@wayne,
You neatly dismiss the mice as collateral damage, yet are unwilling to accept factory farming, based solely on the premise that humans don't need to eat meat.
Reason being is that there is a contextual difference between the two. My argument against factory farming is that it involves unnecessary cruelty to animals for the purposes of eating meat, which is also unecessary.
Plowing a field, and harming mice isn't necessarily cruel in the above sense. Where mice take up residence isn't the same as systematiclly subjecting farm animals to factory farm conditions.
Your right, human's dont need to drive cars, but if a deer is accidentally hit, just like if a mouse is accidentally killed, is any moral wrong committed in an intentional sense?
Growing food is necessary, and perhaps steps can be taken to try and mitigate the effects of animals that might be affected, but lets be practical and reasonable here. Your standard of perfection might be pushing the limit a bit much.
Quote:
Morals are not anything other than a social contract between members of our own species. You, yourself have just reduced them to the opinion of most people in the deer example.

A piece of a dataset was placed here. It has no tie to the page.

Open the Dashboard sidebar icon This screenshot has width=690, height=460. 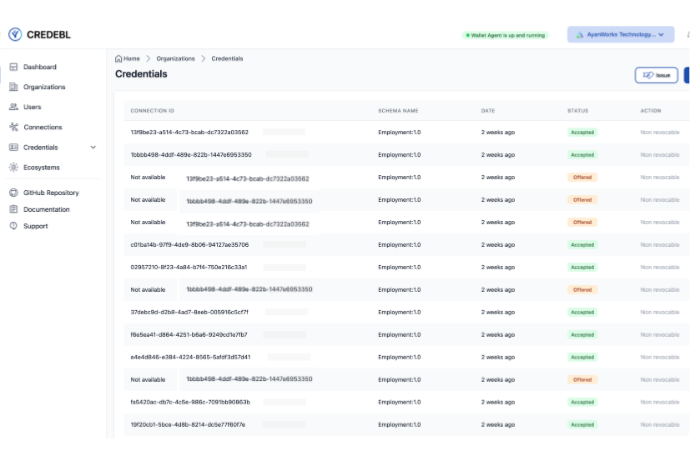click(x=14, y=67)
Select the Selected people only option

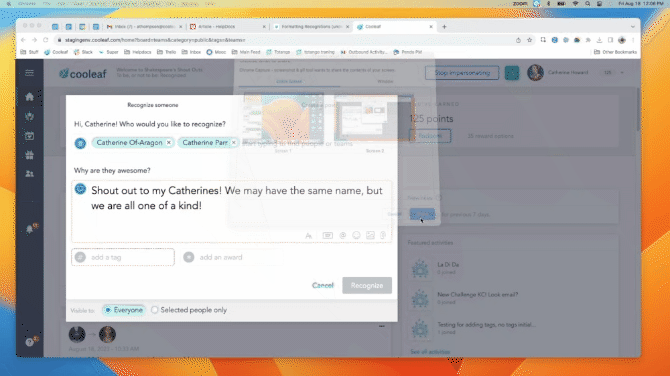[x=189, y=310]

While I find contractualism an interesting moral/political theory, it is definitely contestable in the fields of both ethics, meta ethics, and political philosophy whether morals are anything but contracts.

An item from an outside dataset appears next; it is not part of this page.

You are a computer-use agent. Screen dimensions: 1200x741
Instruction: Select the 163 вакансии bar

My reference to most people is simply to recognize the intuitions of people, and what they would find reasonable. This is a normative argument remember. Remember, direct interests is compatible with contractualist principles, that is, under certain conditions we all agree to certain rules for an ideal outcome. I don't see how recognizing the interests of animals is precluded by that. If you are going take a Hobbesian line of contracting, well, there are many problems associatted with that as well...
Quote: You call the mice collateral damage one moment then want to say there's nothing wrong with giving them moral consideration the next. It is quite obvious that morals, for you, are subject to personal preference with a little added support from most people. Just who gets to weigh in on these morals, do most field mice get an opinion?
Maybe you should try demonstrating that morals are anything other than a social contract first.
Of course mice are subject to moral deliberation. If we recognize their interests, as we do other humans, then we need to take into account how our actions affect them. Your plowing example is a good example of a hard case, where the benefits in certain circumstances may out weigh the costs, but the outcome relies on good reasons.
Are you familiar with Tim Scanlon's contractualism? Here is the essence of what he argues:
An act is wrong if its performance under the circumstances would be disallowed by any set of principles for the general regulation of behaviour that no one could reasonably reject as a basis for informed, unforced, general agreement.
I don't see how this pre cludes the moral consideration of animals, as a matter of normative debate. Further, I don't want to side track this discussion with ethical theory. You'll notice in my OP that I advanced a incompletely theorized argument, and that though particular issues may be debateable one way or the other (like your mouse case), we can agree on general principles (animal cruelty/factory farming is wrong) without pre supposing a major ethical theory. It happens all the time in law.